## WHAT THE TASK ASKS
Your answer must consist of exactly the lines below, starting with the line with "Select the Count tool" and going on through the line with "Click the send message arrow button", and nothing else.

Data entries

==========

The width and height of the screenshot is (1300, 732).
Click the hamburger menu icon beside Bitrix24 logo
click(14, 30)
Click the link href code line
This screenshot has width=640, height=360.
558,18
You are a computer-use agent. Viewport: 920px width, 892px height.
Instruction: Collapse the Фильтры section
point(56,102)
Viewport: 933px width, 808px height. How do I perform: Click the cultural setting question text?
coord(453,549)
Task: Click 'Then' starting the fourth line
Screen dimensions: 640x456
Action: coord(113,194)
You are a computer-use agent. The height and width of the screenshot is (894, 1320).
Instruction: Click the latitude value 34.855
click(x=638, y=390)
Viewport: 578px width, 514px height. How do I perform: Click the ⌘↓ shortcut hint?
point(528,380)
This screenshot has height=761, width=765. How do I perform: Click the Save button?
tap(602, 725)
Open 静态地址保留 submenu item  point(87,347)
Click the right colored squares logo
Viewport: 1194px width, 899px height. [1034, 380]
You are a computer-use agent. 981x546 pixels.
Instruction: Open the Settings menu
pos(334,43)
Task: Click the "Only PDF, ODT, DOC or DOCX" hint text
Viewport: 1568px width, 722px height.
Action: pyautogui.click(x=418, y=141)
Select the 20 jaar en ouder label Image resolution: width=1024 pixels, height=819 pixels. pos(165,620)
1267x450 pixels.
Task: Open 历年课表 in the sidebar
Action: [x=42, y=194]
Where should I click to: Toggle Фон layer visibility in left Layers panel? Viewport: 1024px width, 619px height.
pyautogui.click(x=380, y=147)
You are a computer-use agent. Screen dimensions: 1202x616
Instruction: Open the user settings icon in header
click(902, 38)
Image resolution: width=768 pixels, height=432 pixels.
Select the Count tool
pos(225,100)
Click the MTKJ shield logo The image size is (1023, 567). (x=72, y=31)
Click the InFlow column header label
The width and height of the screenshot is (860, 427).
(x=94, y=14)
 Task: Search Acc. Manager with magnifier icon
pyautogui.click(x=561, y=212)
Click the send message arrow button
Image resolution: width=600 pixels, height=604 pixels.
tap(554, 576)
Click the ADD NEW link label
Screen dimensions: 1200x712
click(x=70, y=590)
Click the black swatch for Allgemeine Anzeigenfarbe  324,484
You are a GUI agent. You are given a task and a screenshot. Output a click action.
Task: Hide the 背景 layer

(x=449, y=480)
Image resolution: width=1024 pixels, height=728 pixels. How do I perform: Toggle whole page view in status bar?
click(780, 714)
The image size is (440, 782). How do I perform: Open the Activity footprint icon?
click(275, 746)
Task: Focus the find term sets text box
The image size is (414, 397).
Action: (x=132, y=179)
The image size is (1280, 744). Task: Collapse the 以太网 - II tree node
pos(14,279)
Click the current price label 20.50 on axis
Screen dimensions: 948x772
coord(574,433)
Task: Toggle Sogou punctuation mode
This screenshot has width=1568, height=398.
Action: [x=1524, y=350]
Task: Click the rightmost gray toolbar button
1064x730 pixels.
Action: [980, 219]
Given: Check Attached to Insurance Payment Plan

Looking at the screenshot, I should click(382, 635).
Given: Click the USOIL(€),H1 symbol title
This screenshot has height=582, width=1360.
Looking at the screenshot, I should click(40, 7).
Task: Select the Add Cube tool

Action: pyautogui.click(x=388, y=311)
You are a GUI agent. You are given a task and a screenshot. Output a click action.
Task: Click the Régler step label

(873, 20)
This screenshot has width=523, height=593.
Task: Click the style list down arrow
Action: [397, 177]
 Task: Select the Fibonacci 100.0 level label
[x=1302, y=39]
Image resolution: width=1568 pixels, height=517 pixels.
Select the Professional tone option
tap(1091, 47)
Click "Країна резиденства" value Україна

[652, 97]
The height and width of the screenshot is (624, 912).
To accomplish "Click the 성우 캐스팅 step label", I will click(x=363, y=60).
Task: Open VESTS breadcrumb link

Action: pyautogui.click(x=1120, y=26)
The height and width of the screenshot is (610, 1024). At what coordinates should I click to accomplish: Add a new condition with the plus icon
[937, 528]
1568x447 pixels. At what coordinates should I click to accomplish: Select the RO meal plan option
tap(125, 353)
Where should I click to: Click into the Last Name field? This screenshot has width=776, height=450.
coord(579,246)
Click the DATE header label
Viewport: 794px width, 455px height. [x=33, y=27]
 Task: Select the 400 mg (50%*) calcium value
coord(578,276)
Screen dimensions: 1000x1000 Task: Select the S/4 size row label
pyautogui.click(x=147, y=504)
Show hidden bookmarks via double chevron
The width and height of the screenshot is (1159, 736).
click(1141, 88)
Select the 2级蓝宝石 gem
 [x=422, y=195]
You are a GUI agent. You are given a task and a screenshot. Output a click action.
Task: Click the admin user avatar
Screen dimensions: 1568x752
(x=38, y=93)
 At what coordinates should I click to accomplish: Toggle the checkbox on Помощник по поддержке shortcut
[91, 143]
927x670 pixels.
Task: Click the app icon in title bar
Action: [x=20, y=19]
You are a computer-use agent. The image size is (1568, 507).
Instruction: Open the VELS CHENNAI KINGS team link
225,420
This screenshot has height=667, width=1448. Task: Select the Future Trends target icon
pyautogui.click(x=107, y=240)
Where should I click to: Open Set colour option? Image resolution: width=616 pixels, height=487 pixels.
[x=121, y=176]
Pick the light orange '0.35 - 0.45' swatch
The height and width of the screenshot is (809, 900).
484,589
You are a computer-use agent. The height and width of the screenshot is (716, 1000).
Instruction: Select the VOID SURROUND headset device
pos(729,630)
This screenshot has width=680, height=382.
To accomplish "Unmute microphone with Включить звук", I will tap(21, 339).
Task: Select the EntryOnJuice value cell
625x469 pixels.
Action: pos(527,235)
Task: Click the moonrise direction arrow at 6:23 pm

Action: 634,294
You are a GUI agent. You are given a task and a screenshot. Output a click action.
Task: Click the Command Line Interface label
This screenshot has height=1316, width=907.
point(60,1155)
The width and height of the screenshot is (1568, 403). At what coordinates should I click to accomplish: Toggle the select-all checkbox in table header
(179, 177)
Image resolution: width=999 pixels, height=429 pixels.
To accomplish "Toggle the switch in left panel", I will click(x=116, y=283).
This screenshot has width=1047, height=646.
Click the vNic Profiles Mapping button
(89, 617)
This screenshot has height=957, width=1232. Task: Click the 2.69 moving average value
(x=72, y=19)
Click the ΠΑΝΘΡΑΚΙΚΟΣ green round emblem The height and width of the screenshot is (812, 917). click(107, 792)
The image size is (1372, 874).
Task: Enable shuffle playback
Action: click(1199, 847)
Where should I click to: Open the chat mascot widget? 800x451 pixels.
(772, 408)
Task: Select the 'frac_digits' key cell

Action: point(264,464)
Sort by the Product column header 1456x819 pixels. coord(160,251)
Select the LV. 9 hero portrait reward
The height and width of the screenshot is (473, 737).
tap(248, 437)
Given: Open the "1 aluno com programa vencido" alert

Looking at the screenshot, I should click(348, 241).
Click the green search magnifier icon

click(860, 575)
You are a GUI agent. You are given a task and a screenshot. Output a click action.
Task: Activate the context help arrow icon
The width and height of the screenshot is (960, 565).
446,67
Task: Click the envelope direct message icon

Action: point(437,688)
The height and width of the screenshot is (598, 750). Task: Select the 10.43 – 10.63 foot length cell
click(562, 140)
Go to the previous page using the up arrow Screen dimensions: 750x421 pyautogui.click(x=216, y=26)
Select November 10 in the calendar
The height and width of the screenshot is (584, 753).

==========

## COMPLETED TASK
Select the Count tool
pos(225,100)
Click the MTKJ shield logo The image size is (1023, 567). (x=72, y=31)
Click the InFlow column header label
The width and height of the screenshot is (860, 427).
(x=94, y=14)
 Task: Search Acc. Manager with magnifier icon
pyautogui.click(x=561, y=212)
Click the send message arrow button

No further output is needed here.